-- What you will do --
Copy the lines below word for word, keeping every character and line break unchanged.

-- Exercise materials --
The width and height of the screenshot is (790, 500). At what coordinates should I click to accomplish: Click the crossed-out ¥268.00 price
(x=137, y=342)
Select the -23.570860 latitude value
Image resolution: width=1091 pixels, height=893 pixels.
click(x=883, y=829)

-- Correct response --
The width and height of the screenshot is (790, 500). At what coordinates should I click to accomplish: Click the crossed-out ¥268.00 price
(x=137, y=342)
Select the -23.570860 latitude value
Image resolution: width=1091 pixels, height=893 pixels.
click(x=883, y=829)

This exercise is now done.